En un país como Congo donde hay un constante movimiento de desplazados seguirle la pista a un niño es una tarea compleja. "Si hay una casa y una dirección es mucho más fácil encontrar a la familia, pero si el hogar quedó destruido por los ataques es complicado reunificarles, a veces imposible", explica Pamela, una de las responsables del programa en Goma.
Baraka, de 11 años, tiene mirada desafiante. No se da ni nos da tregua, eleva el tono y acusa con el dedo. Está peleado con el mundo.
- ¡Ya dejé bien claro que no iba a contar nada si los muzungu (hombres blancos) no me dan dinero a cambio!
Tiene las cosas claras. No habrá fotos sin contrapartida. Intentamos destensar la cuerda.
- ¿Por qué no te caen bien los muzungu, Baraka? - No estoy cabreado porque estén aquí los muzungu. Estoy cabreado porque tengo hambre. - ¿Cuándo comiste la última vez? - Ayer a mediodía - ¿Qué comiste? - Fufú (Mandioca, un alimento insípido y con escasas propiedades nutricionales) - ¿Te gusta el fufú?
Nos mira con sorna, como ofendido por la pregunta - No como lo que me gusta, sino lo que encuentro.
Tras media hora de espera y una ardua negociación telefónica con su mediadora en Save The Children, accede por fin a hablar. Baraka ha moderado el tono, aunque no el gesto desafiante. Dice que de mayor quiere ser gobernador, "para poder mandar a todo el mundo".
"Cuando los soldados del M23 atacaron la aldea salí corriendo con una anciana vecina", explica.

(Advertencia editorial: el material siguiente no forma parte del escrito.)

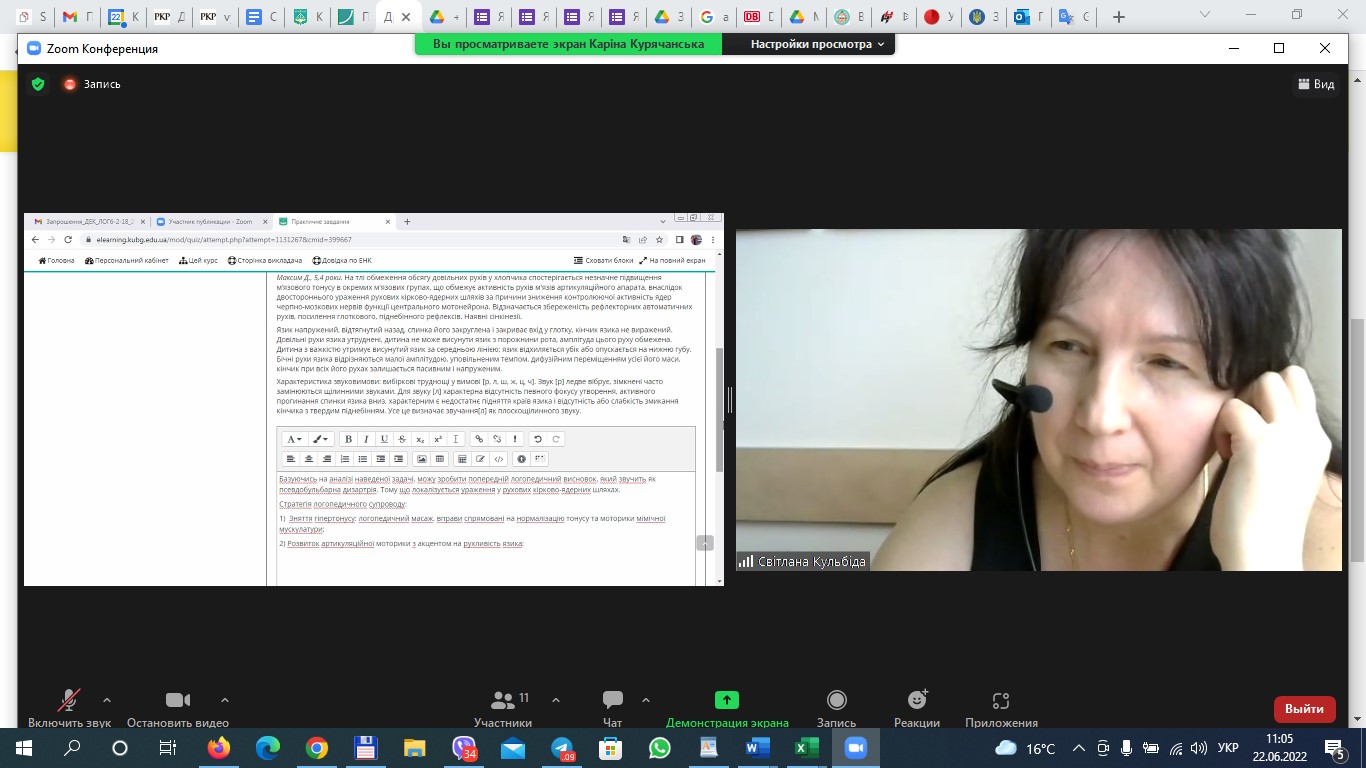Click the УКР language indicator
This screenshot has width=1366, height=768.
click(1228, 748)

Ambos acabaron bajo una tienda de plástico, con otros miles de desplazados por la guerra, en el campamento de Mugunga. "¿Mi padre? No sé dónde fue, no sabemos nada de él", dice.
La sola presencia de soldados los asusta y salen de sus casas a veces a ciegas. Cuando se quieren dar cuenta están en medio de ninguna parte o en algún campamento de refugiados en el mejor de los casos. En el de Mugunga, el más grande de Goma, hay un punto de escucha. Allí acabó Baraka. "Muchas veces los padres mueren, en esos casos tratamos de dar con algún tío o con sus abuelos", explica la voluntaria.
Como Baraka, Joseph tiene también 11 años aunque no enfoca el abandono con ira sino con derrotismo. Quizá tristeza. "Cuando el padre de Joseph murió su madre se volvió a casar con un militar. Como el soldado no quería al hijo varón ella lo echó de casa. Se quedó sólo con sus dos hijas. A las chicas las puedes casar y conseguir dinero pero el chico en ese caso era un estorbo para ella", explica la orientadora.
"No me trataban bien, así que me fui", dice Joseph. Poco más alcanza a contar. Hasta que se integró en el programa de reunificación salía y entraba de casa de su abuela día sí y día no. Nos cuenta que vagaba por la calle y comía lo que la gente le daba. No quería ser una carga para la anciana. Ahora vive con ella en una mísera choza de madera con los cepillos de dientes en un bote como único decorado. Arrastra los monosílabos con pena.
Ambos niños perdidos y de la misma edad, Joseph y Baraka afrontan de manera diferente lo que les ha tocado vivir: Uno con rabia; el otro con derrotismo. De ambos se hacen ahora cargo sus respectivas abuelas. "Muchas veces son ellas las que están más unidas a sus nietos porque cuando se hacen mayores tienen miedo a la soledad. Por eso se encargan de cuidarlos cuando sus padres no pueden hacerlo", explica Murice Libeto, jefe de misión de Save The Children.
Cuenta la abuela de Joseph que el niño come una vez al día: judías, que es lo más barato. Un kilo y medio cuesta menos de un dólar. A veces no tiene ni para eso. También ruge el estómago de Baraka. Ya van 24 horas sin probar bocado. Quizá por eso sale de la choza enfadado. En Congo la ira y la rabia tienen mucho que ver con el hambre.
Baraka está harto de vivir; Joseph, cansado. Pero hay un grado más de indefensión, la de aquellos que ni siquiera tienen abuelos con los que regresar, los que ya no tienen nada. Esos sólo pueden ir a un sitio, al centro Don Bosco de Goma. Aunque esa historia la contaremos otro día.